R Studio doesn’t include R. So if you prior step is not successful, then you will not be able to run rstudio. Once above configuration is done, you can run rstudio, and it will popup an application like this.

The box at lower left lets you enter commands and the box on top left lets you run scripts. The right side will show results or help information.

Step 3: Install Oracle R

This is for future practices. If you would like to explore how Oracle R can interacts with other Oracle products like OBIEE or Oracle Advanced Analytics, you will need to install Oracle distribution of R.

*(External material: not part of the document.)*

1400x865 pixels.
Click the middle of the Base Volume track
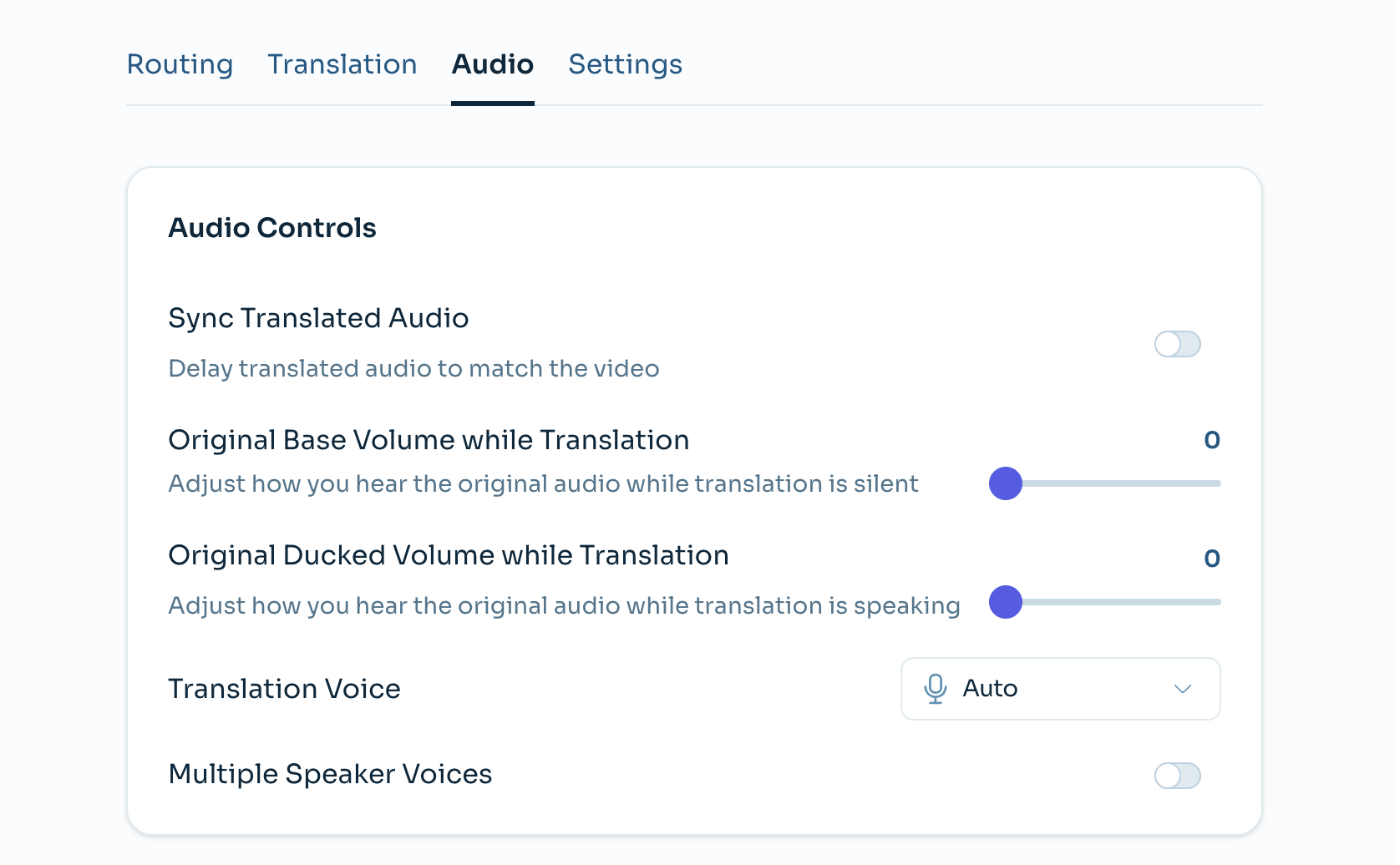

If you don’t have the Oracle public YUM repository on your sever, you will need to down load it. You can jump to next step if the file is present.

cd /etc/yum.repos.d
sudo wget http://public-yum.oracle.com/public-yum-ol7.repo

Next, you will need to change the file to enable add-ons.

[xxx_latest]
enabled=1
[xxx_addons]
enabled=1
[ol7_optional_latest]
enabled = 1 #for Oracle Linux 7 only:

Save the file, and execute yum to install R.x86_64. The Oracle distribution might be slightly lower version than the most recent open source R release.

sudo yum install R